Pocket Money: Pros and Cons
Pocket money can be a powerful way to teach children financial skills, whether through cash, apps, or junior bank accounts.
Benefits:
- Teaches the value of money in a cashless world
- Encourages budgeting and saving for bigger goals
- Helps kids learn moderation and independence
Risks:
- Too much money may reduce motivation to earn
- Comparisons with friends or siblings can cause tension
- Cash may be spent on unhealthy or risky purchases – apps like GoHenry or Rooster can help parents monitor spending
Teach Budgeting and Saving
Shopping trips, birthdays, or Christmas money are great opportunities to show kids how to budget. Explain the difference between “wants” and “needs” and encourage saving towards bigger goals. Setting up a savings account can help children learn the value of long-term planning.
Open a Bank Account
From age 11, children can open a current account, giving them more independence and a safer alternative to cash. Parents can still oversee spending while children learn to manage money responsibly.
Be a Role Model
Children copy what they see. Demonstrate good financial habits by sticking to budgets, saving for bigger purchases, and comparing costs. Involving children in shopping lists or explaining financial decisions helps them understand money in real life.
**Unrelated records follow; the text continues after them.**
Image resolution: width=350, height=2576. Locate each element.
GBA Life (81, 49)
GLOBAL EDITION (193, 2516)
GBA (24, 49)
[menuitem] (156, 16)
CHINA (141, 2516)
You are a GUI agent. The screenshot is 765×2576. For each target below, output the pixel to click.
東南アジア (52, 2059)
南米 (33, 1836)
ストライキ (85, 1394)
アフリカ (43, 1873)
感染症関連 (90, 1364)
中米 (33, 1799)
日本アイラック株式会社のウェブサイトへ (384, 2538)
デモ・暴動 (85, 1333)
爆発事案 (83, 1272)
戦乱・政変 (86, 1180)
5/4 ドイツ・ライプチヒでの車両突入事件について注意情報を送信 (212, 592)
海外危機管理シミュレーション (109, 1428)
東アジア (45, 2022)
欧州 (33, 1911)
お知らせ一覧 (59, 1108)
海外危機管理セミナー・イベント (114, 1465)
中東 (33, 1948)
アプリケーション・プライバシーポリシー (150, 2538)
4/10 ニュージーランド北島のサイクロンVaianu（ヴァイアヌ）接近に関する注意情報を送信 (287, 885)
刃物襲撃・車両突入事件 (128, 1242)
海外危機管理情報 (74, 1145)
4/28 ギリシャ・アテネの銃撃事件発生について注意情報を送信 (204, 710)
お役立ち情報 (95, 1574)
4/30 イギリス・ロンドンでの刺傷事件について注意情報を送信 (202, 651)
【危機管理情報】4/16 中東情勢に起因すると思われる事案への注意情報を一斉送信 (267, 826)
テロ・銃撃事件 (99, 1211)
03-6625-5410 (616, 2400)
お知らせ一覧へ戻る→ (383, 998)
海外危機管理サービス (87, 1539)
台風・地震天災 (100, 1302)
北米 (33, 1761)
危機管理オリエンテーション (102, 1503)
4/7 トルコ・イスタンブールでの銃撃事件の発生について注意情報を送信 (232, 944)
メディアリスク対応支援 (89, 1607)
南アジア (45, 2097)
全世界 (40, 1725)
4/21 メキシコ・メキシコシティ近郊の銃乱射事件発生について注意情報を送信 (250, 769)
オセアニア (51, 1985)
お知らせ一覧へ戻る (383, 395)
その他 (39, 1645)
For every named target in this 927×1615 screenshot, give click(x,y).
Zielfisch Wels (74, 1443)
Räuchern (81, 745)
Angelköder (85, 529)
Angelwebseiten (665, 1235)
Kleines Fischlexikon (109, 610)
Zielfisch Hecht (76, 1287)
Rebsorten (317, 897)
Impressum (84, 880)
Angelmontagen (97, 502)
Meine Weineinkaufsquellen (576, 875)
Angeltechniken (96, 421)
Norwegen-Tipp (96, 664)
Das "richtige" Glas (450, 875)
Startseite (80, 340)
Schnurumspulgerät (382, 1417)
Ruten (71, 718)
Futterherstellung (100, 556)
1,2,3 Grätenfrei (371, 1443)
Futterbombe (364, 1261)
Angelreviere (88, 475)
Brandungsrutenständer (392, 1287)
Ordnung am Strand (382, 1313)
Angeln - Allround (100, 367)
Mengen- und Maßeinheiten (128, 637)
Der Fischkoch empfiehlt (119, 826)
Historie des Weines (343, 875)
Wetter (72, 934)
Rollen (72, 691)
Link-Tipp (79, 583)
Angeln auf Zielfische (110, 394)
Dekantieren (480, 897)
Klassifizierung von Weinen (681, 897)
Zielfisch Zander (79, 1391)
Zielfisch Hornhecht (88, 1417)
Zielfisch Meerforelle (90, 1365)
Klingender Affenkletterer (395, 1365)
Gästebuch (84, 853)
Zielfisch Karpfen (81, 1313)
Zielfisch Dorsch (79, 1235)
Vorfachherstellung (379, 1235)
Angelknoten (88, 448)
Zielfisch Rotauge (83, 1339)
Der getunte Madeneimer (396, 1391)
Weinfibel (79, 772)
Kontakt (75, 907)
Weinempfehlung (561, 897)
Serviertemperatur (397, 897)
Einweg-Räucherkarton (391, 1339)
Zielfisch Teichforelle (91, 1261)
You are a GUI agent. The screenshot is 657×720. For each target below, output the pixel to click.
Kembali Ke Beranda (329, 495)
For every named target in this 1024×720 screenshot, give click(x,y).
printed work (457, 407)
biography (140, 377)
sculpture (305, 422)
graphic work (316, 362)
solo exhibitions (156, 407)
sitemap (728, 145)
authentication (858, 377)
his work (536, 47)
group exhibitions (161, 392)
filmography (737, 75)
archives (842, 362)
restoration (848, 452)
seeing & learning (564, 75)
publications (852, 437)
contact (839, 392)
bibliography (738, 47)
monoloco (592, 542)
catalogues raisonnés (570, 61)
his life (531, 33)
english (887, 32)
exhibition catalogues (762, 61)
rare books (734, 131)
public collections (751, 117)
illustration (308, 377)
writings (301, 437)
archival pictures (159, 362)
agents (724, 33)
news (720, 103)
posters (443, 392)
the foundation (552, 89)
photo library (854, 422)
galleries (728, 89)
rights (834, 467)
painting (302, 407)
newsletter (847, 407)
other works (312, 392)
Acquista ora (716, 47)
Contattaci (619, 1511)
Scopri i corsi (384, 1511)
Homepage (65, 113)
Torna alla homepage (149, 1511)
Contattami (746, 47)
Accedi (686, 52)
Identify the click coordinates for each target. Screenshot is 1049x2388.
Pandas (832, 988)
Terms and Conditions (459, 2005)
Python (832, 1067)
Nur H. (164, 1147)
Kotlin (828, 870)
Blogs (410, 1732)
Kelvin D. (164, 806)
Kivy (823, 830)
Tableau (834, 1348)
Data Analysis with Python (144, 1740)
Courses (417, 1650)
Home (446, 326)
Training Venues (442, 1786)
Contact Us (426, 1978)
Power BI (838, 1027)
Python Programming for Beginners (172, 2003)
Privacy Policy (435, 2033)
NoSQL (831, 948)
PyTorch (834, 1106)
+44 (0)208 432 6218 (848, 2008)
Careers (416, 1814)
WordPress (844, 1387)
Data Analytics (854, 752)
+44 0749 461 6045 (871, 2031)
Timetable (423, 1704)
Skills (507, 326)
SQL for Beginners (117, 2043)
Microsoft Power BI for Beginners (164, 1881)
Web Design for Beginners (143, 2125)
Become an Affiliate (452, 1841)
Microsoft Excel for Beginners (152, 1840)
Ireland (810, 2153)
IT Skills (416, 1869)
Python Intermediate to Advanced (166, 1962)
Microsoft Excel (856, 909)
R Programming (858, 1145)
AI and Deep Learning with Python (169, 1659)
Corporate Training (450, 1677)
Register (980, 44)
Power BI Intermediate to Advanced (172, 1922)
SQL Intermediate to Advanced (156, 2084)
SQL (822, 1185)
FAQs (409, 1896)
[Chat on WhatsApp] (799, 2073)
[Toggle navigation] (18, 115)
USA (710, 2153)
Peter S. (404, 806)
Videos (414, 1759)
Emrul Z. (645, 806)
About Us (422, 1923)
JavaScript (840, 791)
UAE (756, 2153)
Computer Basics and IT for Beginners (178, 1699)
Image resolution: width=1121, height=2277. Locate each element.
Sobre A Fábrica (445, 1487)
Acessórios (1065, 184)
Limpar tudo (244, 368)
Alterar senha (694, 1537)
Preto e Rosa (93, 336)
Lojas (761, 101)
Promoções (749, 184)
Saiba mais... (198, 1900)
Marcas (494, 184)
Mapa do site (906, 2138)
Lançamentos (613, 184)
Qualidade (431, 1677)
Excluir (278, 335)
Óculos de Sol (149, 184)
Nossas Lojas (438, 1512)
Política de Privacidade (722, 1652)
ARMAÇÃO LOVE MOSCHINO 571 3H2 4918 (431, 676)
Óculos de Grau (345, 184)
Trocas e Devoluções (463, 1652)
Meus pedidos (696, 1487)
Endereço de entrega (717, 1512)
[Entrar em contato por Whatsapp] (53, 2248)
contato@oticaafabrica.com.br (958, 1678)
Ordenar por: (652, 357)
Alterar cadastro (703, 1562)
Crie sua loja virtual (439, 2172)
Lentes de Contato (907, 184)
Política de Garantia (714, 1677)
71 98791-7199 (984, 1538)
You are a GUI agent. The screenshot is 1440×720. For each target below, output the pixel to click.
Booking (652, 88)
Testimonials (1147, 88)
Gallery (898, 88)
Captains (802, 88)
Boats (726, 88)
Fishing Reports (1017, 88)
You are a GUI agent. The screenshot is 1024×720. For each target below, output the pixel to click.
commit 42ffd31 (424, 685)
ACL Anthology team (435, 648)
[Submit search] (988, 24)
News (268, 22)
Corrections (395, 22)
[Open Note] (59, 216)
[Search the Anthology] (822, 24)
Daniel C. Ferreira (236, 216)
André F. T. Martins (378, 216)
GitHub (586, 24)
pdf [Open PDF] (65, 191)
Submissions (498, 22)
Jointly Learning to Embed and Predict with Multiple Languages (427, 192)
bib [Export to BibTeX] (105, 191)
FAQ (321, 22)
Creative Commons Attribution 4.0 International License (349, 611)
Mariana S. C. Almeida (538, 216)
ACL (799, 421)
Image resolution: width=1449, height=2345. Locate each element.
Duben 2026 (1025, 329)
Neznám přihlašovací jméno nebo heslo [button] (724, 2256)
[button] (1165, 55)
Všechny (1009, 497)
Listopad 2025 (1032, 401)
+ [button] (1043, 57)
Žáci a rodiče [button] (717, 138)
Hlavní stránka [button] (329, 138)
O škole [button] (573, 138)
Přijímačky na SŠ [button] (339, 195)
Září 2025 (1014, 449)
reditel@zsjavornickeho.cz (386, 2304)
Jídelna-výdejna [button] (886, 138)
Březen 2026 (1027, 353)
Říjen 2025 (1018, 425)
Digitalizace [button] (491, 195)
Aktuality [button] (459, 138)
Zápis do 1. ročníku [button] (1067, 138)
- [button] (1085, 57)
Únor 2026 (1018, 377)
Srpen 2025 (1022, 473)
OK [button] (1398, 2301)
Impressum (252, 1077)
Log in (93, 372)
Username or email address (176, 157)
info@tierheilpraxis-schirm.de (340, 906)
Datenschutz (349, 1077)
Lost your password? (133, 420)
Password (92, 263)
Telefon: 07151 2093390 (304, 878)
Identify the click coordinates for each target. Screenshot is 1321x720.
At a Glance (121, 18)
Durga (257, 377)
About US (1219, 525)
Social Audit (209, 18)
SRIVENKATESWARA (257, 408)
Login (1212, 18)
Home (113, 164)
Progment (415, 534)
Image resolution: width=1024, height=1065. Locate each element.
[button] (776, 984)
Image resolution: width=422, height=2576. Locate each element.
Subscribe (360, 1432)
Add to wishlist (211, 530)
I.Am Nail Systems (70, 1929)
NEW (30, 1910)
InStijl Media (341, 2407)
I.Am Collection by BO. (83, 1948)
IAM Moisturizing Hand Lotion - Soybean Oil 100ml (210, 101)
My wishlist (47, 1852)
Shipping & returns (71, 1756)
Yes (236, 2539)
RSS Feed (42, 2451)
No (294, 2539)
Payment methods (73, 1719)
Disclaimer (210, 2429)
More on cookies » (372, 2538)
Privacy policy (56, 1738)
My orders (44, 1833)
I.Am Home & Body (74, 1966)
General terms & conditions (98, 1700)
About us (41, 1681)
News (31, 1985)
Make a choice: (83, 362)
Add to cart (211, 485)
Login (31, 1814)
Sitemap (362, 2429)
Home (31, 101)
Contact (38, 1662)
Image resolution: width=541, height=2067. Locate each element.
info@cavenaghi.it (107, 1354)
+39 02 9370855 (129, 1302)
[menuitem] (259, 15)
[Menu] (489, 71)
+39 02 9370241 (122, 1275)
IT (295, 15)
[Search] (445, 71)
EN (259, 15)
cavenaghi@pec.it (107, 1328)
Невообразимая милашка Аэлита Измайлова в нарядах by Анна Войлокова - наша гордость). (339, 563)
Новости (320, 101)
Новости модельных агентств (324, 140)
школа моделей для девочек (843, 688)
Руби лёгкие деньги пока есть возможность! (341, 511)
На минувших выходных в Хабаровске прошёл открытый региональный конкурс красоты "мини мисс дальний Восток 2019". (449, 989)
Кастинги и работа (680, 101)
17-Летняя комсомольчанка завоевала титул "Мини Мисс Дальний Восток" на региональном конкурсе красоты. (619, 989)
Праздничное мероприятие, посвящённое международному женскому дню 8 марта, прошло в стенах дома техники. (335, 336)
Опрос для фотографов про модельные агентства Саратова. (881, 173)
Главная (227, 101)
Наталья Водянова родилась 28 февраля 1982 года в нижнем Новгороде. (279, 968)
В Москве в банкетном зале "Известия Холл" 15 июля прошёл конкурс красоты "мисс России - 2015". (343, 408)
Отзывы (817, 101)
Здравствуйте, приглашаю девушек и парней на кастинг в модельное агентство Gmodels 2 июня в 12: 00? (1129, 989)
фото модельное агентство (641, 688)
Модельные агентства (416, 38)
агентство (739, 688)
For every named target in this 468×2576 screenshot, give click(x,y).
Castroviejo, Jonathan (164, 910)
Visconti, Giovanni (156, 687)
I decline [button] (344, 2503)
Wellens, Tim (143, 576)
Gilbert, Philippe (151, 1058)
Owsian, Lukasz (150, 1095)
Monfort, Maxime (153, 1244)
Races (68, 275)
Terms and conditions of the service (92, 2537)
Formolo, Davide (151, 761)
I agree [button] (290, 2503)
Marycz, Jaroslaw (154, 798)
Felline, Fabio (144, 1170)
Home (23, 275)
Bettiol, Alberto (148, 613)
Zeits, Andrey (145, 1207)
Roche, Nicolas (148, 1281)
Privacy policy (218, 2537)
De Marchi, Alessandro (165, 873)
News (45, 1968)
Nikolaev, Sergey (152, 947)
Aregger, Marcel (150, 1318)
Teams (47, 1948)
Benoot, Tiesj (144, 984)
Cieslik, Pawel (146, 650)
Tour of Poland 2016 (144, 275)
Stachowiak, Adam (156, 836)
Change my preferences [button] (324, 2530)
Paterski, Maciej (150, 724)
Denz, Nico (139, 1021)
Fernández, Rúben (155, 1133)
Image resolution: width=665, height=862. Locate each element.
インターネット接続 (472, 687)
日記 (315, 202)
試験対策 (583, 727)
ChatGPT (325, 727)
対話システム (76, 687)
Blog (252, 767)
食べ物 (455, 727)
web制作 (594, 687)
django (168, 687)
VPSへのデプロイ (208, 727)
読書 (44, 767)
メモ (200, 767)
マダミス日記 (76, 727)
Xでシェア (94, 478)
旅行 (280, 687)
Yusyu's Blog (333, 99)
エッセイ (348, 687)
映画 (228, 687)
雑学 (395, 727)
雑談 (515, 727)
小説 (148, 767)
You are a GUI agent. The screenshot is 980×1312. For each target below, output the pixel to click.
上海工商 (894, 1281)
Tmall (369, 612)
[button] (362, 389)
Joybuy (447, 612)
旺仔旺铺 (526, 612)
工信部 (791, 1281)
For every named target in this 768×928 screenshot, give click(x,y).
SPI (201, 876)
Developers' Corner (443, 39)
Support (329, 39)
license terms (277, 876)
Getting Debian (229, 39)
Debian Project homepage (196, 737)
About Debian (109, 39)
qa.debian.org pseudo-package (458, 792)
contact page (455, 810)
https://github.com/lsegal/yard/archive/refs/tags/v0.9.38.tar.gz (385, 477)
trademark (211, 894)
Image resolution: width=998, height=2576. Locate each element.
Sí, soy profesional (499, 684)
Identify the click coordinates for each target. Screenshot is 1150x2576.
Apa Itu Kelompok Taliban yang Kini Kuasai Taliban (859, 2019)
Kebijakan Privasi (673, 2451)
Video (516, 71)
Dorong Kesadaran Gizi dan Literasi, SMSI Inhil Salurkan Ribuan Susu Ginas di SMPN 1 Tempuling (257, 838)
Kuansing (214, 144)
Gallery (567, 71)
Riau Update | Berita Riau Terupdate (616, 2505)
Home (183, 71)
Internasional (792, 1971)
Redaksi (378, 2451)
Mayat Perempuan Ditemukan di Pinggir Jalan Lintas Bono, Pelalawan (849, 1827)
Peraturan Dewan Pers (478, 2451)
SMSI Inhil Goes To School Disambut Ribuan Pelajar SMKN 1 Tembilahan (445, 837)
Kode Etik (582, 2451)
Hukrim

Consider Age, Goals and Education
What works best will depend on your child’s age, financial goals, and understanding of money. Younger children may benefit from savings accounts you help manage, while older children may be ready for more independence.
Financial education is one of the most valuable life skills you can give your child. By starting early, setting clear boundaries, and being a positive role model, you’ll help them develop strong money habits that last a lifetime.